Mehdi Maadooliat^{1}^{1}1Department of Mathematics, Statistics and Computer Science, Marquette University, Milwaukee, WI 53201-1881 USA. E-mail: mehdi@mscs.mu.edu, Ying Sun^{2}^{2}2CEMSE Division, King Abdullah University of Science and Technology, Thuwal 23955-6900 Saudi Arabia. E-mail: ying.sun@kaust.edu.sa and Tianbo Chen{}^{2}

July 15, 2019

Abstract

In this paper, we develop a method for the simultaneous estimation of spectral density functions (SDFs) for a collection of stationary time series that share some common features. Due to the similarities among the SDFs, the log-SDF can be represented using a common set of basis functions. The basis shared by the collection of the log-SDFs is estimated as a low-dimensional manifold of a large space spanned by a pre-specified rich basis. A collective estimation approach pools information and borrows strength across the SDFs to achieve better estimation efficiency. Also, each estimated spectral density has a concise representation using the coefficients of the basis expansion, and these coefficients can be used for visualization, clustering, and classification purposes. The Whittle pseudo-maximum likelihood approach is used to fit the model and an alternating blockwise Newton-type algorithm is developed for the computation. A web-based shiny App found at “https://ncsde.shinyapps.io/NCSDE” is developed for visualization, training and learning the SDFs collectively using the proposed technique. Finally, we apply our method to cluster similar brain signals recorded by the electroencephalogram for identifying synchronized brain regions according to their spectral densities.
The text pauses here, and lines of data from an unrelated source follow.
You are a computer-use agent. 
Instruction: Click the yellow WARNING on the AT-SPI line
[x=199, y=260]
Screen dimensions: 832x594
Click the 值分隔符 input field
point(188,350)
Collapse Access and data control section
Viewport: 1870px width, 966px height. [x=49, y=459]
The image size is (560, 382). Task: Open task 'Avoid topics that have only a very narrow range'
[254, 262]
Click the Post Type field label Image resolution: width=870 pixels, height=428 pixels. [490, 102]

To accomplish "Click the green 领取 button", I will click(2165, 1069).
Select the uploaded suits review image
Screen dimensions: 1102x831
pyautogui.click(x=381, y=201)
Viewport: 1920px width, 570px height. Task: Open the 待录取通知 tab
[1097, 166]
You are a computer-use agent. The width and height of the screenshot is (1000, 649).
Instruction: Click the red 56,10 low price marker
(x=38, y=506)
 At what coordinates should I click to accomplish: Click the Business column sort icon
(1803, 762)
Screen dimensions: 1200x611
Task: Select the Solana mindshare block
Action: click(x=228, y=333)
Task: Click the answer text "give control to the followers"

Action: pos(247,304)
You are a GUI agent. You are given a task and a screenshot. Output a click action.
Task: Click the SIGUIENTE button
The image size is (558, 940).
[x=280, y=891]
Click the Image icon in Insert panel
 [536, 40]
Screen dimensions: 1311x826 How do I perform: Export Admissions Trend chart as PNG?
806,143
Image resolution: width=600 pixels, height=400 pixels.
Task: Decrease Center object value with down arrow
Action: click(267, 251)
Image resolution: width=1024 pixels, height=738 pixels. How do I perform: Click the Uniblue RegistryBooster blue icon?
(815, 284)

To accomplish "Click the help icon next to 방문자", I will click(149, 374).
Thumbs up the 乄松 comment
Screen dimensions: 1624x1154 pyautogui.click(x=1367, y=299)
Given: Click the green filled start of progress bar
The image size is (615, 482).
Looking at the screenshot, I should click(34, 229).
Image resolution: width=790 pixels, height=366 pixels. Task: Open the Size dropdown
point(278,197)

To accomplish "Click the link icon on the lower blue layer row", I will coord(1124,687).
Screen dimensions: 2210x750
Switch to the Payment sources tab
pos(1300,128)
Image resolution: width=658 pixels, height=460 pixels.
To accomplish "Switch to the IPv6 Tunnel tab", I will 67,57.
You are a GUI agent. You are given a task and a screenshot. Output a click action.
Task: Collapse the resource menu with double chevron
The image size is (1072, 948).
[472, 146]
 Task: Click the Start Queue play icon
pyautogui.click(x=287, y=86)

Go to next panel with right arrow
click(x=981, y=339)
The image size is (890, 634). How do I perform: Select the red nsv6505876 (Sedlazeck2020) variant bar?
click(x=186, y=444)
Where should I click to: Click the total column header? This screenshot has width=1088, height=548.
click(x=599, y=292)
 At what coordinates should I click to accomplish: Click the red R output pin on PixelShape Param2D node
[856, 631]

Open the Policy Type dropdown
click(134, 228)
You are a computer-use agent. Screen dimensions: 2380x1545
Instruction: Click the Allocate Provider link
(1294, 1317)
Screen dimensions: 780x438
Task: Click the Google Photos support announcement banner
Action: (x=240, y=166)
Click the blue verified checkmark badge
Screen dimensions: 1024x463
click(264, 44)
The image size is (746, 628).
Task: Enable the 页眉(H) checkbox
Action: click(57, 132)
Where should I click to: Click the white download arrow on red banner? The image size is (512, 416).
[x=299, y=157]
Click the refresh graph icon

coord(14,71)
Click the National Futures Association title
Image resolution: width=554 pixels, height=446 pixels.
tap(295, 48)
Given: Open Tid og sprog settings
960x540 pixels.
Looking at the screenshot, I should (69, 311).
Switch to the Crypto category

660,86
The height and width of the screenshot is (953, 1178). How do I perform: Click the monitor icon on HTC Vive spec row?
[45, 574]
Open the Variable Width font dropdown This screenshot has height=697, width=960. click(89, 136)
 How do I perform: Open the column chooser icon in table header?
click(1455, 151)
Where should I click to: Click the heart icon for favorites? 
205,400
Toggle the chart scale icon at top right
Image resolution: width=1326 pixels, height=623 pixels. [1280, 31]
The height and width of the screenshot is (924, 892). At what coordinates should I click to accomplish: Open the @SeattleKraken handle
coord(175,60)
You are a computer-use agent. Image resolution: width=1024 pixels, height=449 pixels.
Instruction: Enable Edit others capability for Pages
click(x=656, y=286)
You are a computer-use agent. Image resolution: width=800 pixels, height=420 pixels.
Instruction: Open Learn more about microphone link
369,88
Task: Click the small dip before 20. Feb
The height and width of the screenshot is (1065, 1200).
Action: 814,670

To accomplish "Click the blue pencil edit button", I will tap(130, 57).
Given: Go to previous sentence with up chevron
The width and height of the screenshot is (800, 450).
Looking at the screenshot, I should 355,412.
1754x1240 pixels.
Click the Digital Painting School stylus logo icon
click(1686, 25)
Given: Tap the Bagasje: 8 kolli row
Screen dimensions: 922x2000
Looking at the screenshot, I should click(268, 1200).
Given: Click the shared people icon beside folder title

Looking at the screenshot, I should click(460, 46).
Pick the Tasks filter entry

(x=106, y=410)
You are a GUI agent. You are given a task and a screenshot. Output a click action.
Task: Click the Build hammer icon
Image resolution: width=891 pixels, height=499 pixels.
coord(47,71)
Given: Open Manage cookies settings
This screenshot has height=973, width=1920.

MSC 2010 subject classifications: Primary 62G05, 62M15; secondary 62P10.

Keywords and phrases: Collective estimation; nonparametric estimation; roughness penalty; time series clustering; spectral density function; Whittle likelihood

Short title: Nonparametric collective spectral density estimation

## 1 Introduction

The spectral density plays an important role in time series analysis in frequency domain. We suppose that X_{t} represents a zero-mean, weakly stationary time series with the autocovariance function \gamma(h) defined as \gamma(h)=E(X_{t}X_{t+h}), h=0,\pm 1,\pm 2,\ldots. If the autocovariance function is absolutely summable, i.e., \sum_{h=-\infty}^{\infty}|\gamma(h)|<\infty, then the autocovariance sequence \gamma(h) has the spectral representation

\gamma(h)=\displaystyle\int_{-1/2}^{1/2}{f(\omega)}e^{2\pi i\omega h}d\omega, |

where f(\omega) is the spectral density of X_{t}, which has the inverse Fourier representation

f(\omega)=\sum_{h=-\infty}^{\infty}\gamma(h)e^{-2\pi i\omega h},\quad-1/2\leq% \omega\leq 1/2. |

Given the time series \{x_{t}, t=1,\ldots,n\}, when {\gamma}(h) is replaced by the sample covariance \hat{\gamma}(h), the periodogram is defined as

{I_{n}(\omega_{j})}=\displaystyle\sum_{h=-(n-1)}^{n+1}\hat{\gamma}(h)e^{-2\pi i% \omega_{j}h},\quad j=0,1,...,n-1, |

which can be calculated as I_{n}(\omega_{j})=|d(\omega_{j})|^{2}, where \displaystyle d(\omega_{j})=n^{-1/2}\sum_{t=1}^{n}x_{t}e^{-2\pi i\omega_{j}t} is the discrete Fourier transform of x_{t} at the fundamental frequencies \omega_{j}=j/n.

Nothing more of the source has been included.